選択テキスト |

デザイナーとして大事なことは全て「東電広告」で教わった【斉藤啓】
どーしたって装丁GUY 第3回
■シャカイは意外にもステキだ
前回コラムを読んでくださった方々には「こいつカネに目が眩んで芸術を捨てやがった」とおっしゃる方もいるかも。それはおっしゃる通りwなのですが、ヒトは決してカネだけで動くにあらず。
ここのスーツオジサンたちのラフ&タフで百戦錬磨なオトナ感がなんだかカッコよくって。ハードな仕事量とタイトなスケジュールに文句も垂れるし怠けるし悪態もつくけど、にもかかわらずみんなそれを楽しむようにバリバリと各人のスタイルで仕事をこなしている。
なによりここではどうやらぼくは歓迎されているようで、ぼくの得意なことでプロジェクトに貢献できてるっぽい。ムサビではまったく味わえなかったそれを初めて実感できて、なーんだ仕事ってシャカイってこんなに自由にのびのび好きなことをやれる場所だったんじゃん、って自分のまぶたを矯正医療器具か何かでいきなりビロッっと広げさせられた感じ。
「斉藤、これいいじゃん!」とか、「斉藤くん、このバリエーションをもう一枚欲しいんだけど、あの企画意図ならどう変える?」とか、オトナたちが投げかけてくる言葉がとにかく楽しくてうれしくておもしろくてFINE POINT(プロ仕様の製図・スケッチペン)を動かす右手がどーにも止まらない。
“オトナは全員クソ”とか“資本主義の搾取構造から脱せよ”とかワケもわからず社会をクサしては自分を正当化してたダサい自分が細胞から溶け変わり、強気でイケイケな本来の自分をこの右手で奪い返したような確かな感覚。ただし本来の自分とは天才芸術家の方ではなく資本主義のイヌの方だったようだワン。

記録データ |
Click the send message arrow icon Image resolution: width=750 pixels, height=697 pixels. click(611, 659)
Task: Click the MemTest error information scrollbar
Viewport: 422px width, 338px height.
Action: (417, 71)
==
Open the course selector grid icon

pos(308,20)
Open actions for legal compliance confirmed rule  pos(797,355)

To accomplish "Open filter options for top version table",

課題 | 選択テキストで、筆者が「ヒトは決してカネだけで動くにあらず」と述べる根拠として何を挙げているか、説明せよ。

解答 | 職場のスーツオジサンたちの、ラフでタフで百戦錬磨なオトナ感がカッコよく見えたことが一つ目の根拠だ。彼らは文句も言い怠けもしつつ、楽しむように各自のスタイルで仕事をこなしていた。もう一つは、筆者自身が歓迎され、得意なことでプロジェクトに貢献できていると実感できたことである。